WHAT TO PRODUCE: Copy each line below that includes "agent".

EXERCISE DATA:
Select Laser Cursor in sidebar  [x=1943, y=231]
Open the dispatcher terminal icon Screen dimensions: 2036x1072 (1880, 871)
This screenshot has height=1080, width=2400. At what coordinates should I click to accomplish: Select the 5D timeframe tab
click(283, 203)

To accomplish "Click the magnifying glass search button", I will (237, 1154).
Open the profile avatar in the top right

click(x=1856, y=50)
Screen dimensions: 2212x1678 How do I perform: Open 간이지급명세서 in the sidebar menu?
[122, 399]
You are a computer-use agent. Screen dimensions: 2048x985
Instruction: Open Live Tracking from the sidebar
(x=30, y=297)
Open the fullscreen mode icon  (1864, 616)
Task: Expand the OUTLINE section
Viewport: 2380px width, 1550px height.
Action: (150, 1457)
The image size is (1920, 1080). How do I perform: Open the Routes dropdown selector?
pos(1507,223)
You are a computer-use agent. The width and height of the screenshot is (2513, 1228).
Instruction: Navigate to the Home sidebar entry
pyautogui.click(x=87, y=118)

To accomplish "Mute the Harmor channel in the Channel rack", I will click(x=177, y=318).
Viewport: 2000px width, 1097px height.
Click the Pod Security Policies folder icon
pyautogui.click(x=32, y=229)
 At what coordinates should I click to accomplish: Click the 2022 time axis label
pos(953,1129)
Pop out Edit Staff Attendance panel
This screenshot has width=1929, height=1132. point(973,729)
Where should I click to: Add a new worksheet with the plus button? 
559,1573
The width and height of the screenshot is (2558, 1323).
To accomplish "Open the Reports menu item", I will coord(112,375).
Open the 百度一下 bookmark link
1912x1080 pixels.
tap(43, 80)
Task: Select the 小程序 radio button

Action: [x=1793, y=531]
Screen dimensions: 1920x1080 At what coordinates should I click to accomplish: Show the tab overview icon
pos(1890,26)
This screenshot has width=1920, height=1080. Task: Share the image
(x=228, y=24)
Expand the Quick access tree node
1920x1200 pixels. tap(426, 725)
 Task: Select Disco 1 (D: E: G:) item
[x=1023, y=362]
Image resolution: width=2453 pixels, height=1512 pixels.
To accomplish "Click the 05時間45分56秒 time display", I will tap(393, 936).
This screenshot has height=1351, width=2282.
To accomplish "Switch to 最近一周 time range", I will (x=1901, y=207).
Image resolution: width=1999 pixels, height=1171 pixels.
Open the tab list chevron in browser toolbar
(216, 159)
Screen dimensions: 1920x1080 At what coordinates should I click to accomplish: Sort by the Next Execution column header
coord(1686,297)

RESPONSE TO THIS EXERCISE:
You are a computer-use agent. Screen dimensions: 2048x985
You are a computer-use agent. The width and height of the screenshot is (2513, 1228).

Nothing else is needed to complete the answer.